# DIRECTIONS
Give back, word for word, the lines in the listing below from the one holding "Select the About tab" down to the one holding "Viewport: 1184px width, 588px height.", both ends included.

AVAILABLE RECORDS below:

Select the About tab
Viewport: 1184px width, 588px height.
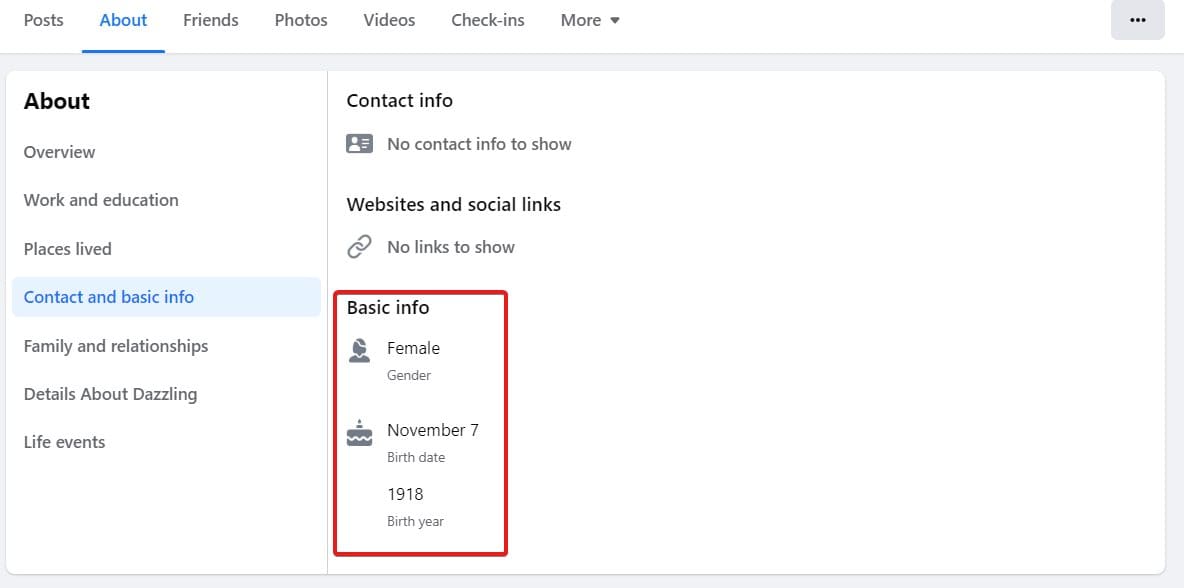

End of AVAILABLE RECORDS.
AVAILABLE RECORDS below:

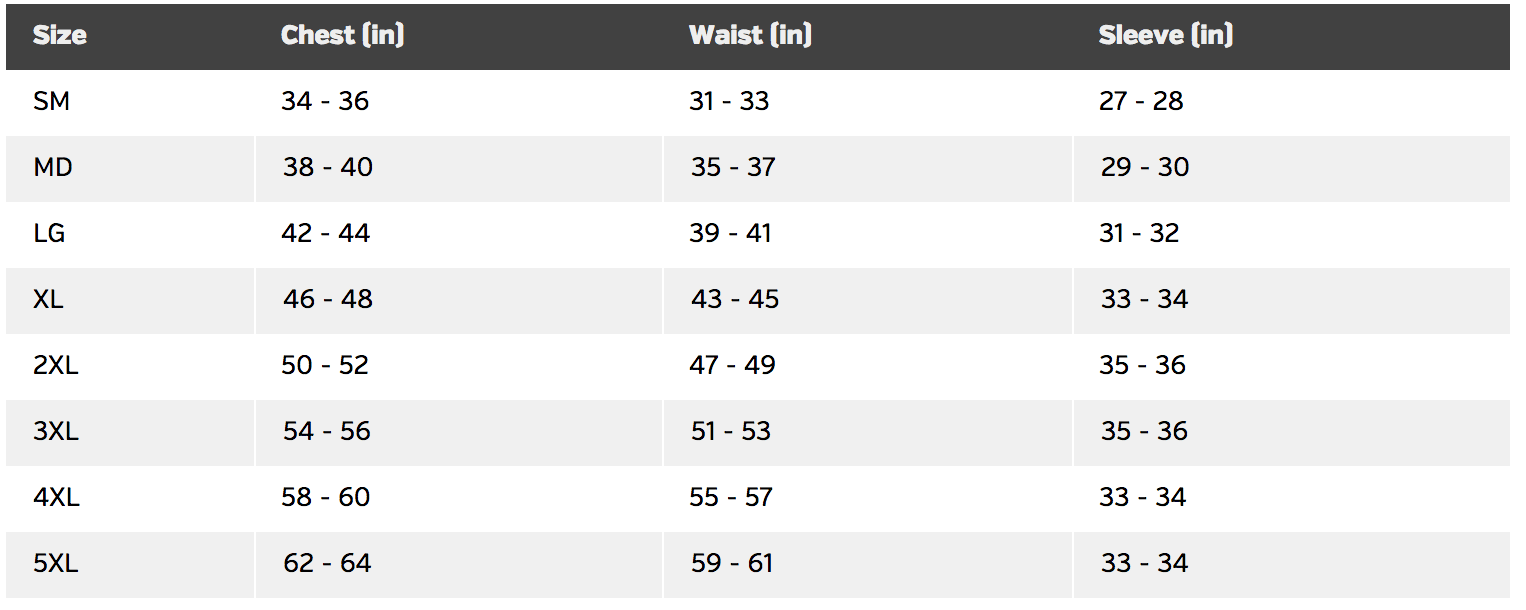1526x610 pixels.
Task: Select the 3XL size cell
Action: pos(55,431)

End of AVAILABLE RECORDS.
AVAILABLE RECORDS below:

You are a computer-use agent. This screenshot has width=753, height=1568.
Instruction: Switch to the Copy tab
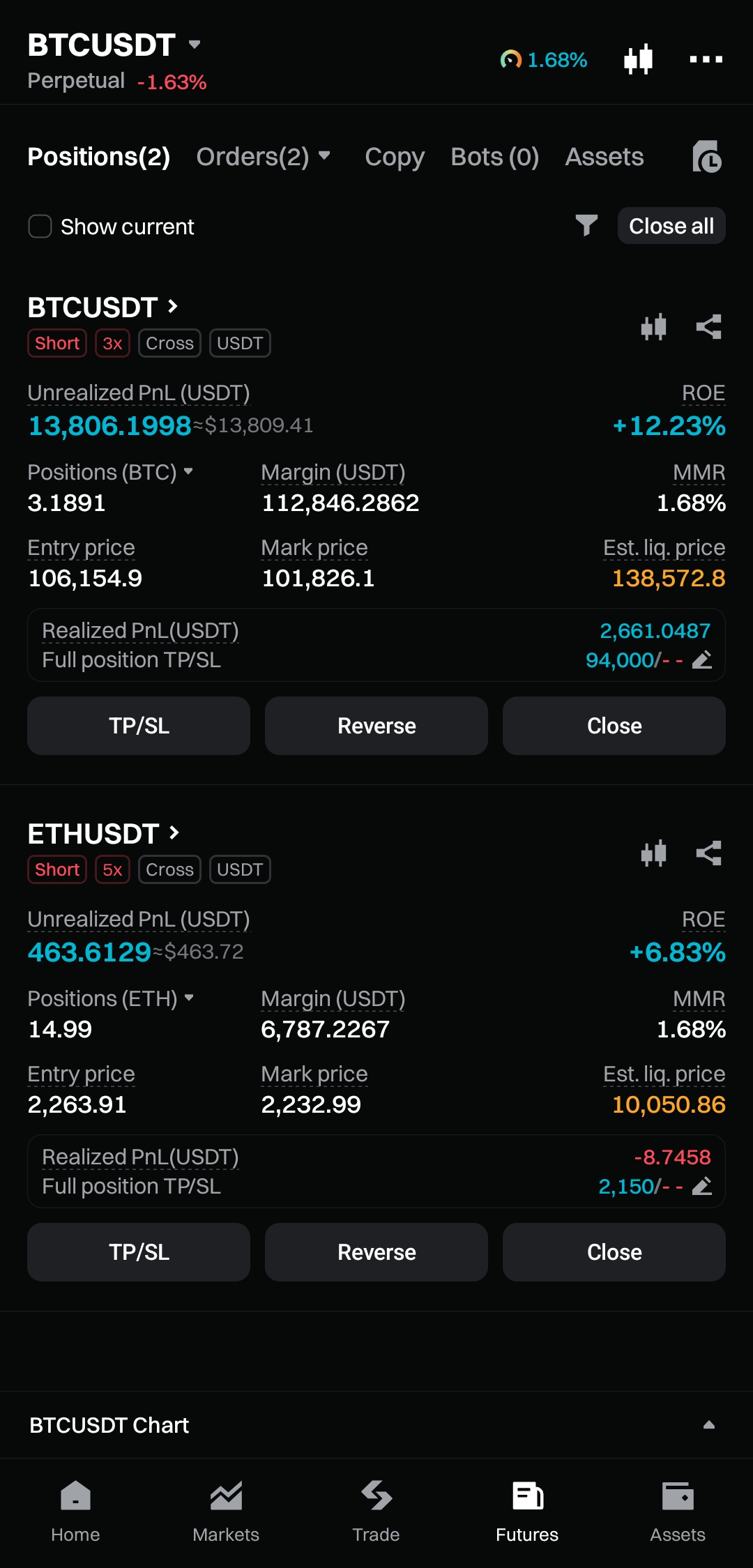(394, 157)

End of AVAILABLE RECORDS.

# WRITTEN REPLY
Select the About tab
Viewport: 1184px width, 588px height.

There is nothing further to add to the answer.